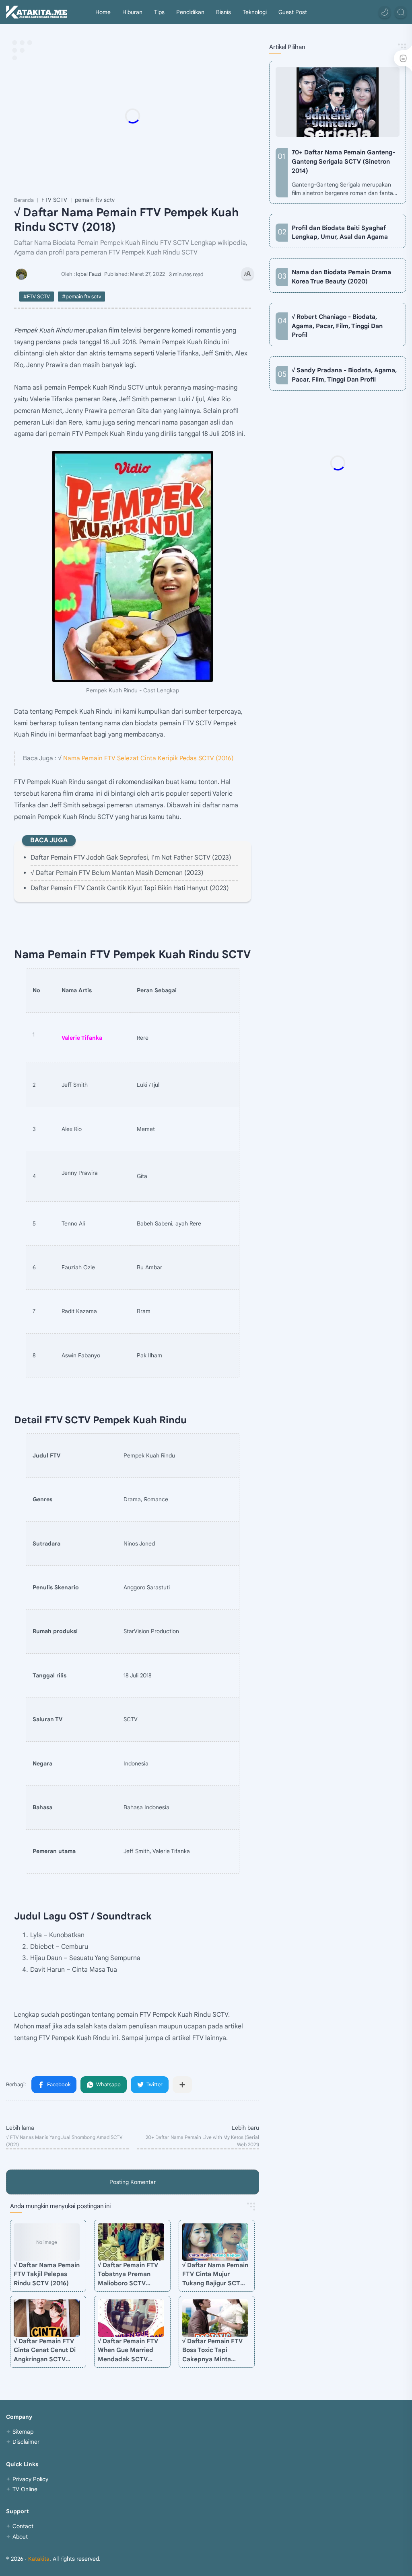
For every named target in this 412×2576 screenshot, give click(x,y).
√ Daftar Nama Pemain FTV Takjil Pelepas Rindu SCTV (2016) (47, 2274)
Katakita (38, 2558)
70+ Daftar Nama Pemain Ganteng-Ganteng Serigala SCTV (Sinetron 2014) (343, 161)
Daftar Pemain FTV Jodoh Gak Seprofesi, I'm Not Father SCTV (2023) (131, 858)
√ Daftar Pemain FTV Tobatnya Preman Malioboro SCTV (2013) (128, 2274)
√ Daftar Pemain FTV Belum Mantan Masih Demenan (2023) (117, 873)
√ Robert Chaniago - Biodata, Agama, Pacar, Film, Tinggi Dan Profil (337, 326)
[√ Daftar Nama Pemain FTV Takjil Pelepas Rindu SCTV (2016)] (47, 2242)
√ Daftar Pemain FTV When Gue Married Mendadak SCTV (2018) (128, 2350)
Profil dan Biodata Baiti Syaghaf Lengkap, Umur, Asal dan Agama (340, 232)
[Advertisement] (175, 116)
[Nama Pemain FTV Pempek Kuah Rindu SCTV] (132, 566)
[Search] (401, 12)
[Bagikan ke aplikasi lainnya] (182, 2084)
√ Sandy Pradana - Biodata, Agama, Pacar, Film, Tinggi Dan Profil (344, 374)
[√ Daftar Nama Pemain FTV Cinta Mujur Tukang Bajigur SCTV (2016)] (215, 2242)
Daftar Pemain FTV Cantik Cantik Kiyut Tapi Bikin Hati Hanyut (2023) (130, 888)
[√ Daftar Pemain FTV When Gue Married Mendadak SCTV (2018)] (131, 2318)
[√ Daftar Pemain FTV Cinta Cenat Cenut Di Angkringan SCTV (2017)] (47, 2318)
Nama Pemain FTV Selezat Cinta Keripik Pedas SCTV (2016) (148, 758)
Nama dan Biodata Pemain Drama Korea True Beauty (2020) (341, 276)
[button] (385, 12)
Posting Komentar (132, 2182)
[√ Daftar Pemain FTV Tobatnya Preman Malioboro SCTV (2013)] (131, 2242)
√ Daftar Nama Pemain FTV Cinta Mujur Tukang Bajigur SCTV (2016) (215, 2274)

+-------+

◆ **Instructions for the task**:
Write the entries above out again exactly, but not the pictures.

◆ **Exercise response**:
For every named target in this 412×2576 screenshot, give click(x,y).
√ Daftar Nama Pemain FTV Takjil Pelepas Rindu SCTV (2016) (47, 2274)
Katakita (38, 2558)
70+ Daftar Nama Pemain Ganteng-Ganteng Serigala SCTV (Sinetron 2014) (343, 161)
Daftar Pemain FTV Jodoh Gak Seprofesi, I'm Not Father SCTV (2023) (131, 858)
√ Daftar Pemain FTV Tobatnya Preman Malioboro SCTV (2013) (128, 2274)
√ Daftar Pemain FTV Belum Mantan Masih Demenan (2023) (117, 873)
√ Robert Chaniago - Biodata, Agama, Pacar, Film, Tinggi Dan Profil (337, 326)
[√ Daftar Nama Pemain FTV Takjil Pelepas Rindu SCTV (2016)] (47, 2242)
√ Daftar Pemain FTV When Gue Married Mendadak SCTV (2018) (128, 2350)
Profil dan Biodata Baiti Syaghaf Lengkap, Umur, Asal dan Agama (340, 232)
[Advertisement] (175, 116)
[Nama Pemain FTV Pempek Kuah Rindu SCTV] (132, 566)
[Search] (401, 12)
[Bagikan ke aplikasi lainnya] (182, 2084)
√ Sandy Pradana - Biodata, Agama, Pacar, Film, Tinggi Dan Profil (344, 374)
[√ Daftar Nama Pemain FTV Cinta Mujur Tukang Bajigur SCTV (2016)] (215, 2242)
Daftar Pemain FTV Cantik Cantik Kiyut Tapi Bikin Hati Hanyut (2023) (130, 888)
[√ Daftar Pemain FTV When Gue Married Mendadak SCTV (2018)] (131, 2318)
[√ Daftar Pemain FTV Cinta Cenat Cenut Di Angkringan SCTV (2017)] (47, 2318)
Nama Pemain FTV Selezat Cinta Keripik Pedas SCTV (2016) (148, 758)
Nama dan Biodata Pemain Drama Korea True Beauty (2020) (341, 276)
[button] (385, 12)
Posting Komentar (132, 2182)
[√ Daftar Pemain FTV Tobatnya Preman Malioboro SCTV (2013)] (131, 2242)
√ Daftar Nama Pemain FTV Cinta Mujur Tukang Bajigur SCTV (2016) (215, 2274)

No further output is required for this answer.